■ **Exercise requirements**
If a line of the data below contains the string "Open", copy it into your answer.
>>>>
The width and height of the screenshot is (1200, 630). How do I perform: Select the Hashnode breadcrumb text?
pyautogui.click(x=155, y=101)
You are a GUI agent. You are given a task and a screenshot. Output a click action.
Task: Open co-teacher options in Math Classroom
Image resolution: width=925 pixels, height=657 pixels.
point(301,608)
<<<<
>>>>
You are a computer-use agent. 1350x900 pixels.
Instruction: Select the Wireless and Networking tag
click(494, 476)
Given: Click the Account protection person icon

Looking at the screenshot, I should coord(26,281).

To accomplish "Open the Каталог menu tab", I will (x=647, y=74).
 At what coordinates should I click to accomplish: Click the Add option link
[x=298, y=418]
<<<<
■ **Answer below**
Task: Open co-teacher options in Math Classroom
To accomplish "Open the Каталог menu tab", I will (x=647, y=74).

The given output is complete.